EXERCISE GOAL —
Could you turn the lines of the records, from the line with "Tap the label РЕВЕРС" to the line with "pos(46,302)", both included, into a numbered list, dropping any blank lines and listing no other lines?

INPUT FOR THIS TASK —

────────────────────────────────────────

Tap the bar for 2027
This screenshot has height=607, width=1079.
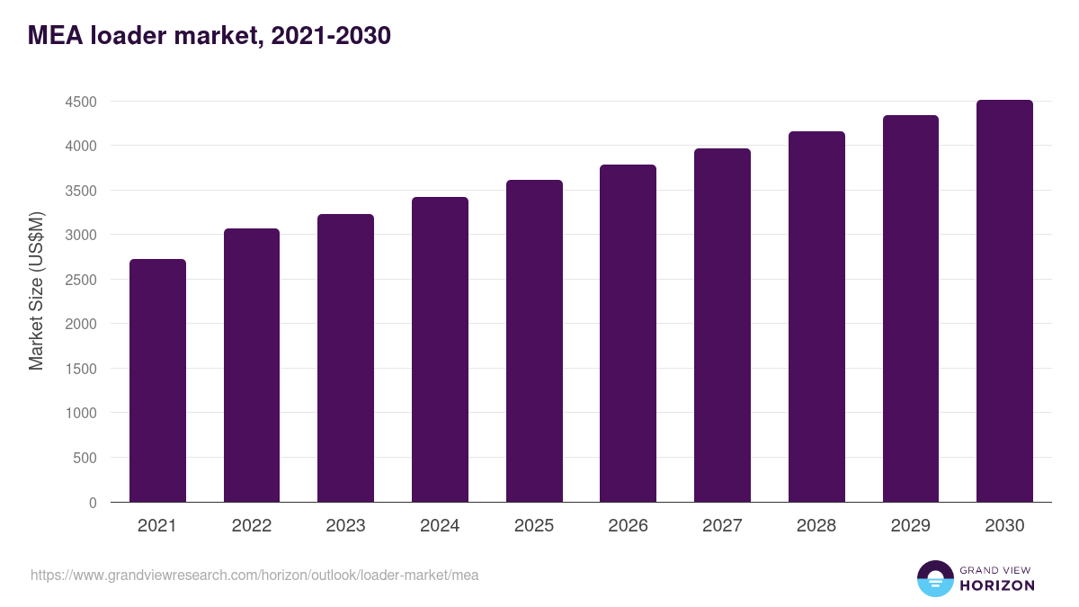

────────────────────────────────────────

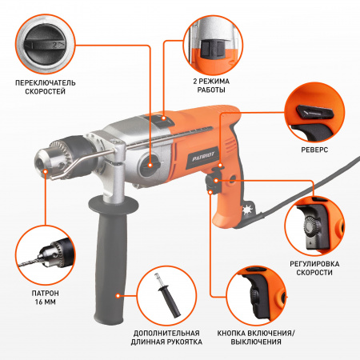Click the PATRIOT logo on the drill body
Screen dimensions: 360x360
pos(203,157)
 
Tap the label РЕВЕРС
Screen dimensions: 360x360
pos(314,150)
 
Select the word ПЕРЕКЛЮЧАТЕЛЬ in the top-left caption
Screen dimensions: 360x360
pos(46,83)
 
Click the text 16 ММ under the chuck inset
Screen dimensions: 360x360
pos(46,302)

────────────────────────────────────────

WORKED ANSWER —
1. Tap the label РЕВЕРС
2. Screen dimensions: 360x360
3. pos(314,150)
4. Select the word ПЕРЕКЛЮЧАТЕЛЬ in the top-left caption
5. Screen dimensions: 360x360
6. pos(46,83)
7. Click the text 16 ММ under the chuck inset
8. Screen dimensions: 360x360
9. pos(46,302)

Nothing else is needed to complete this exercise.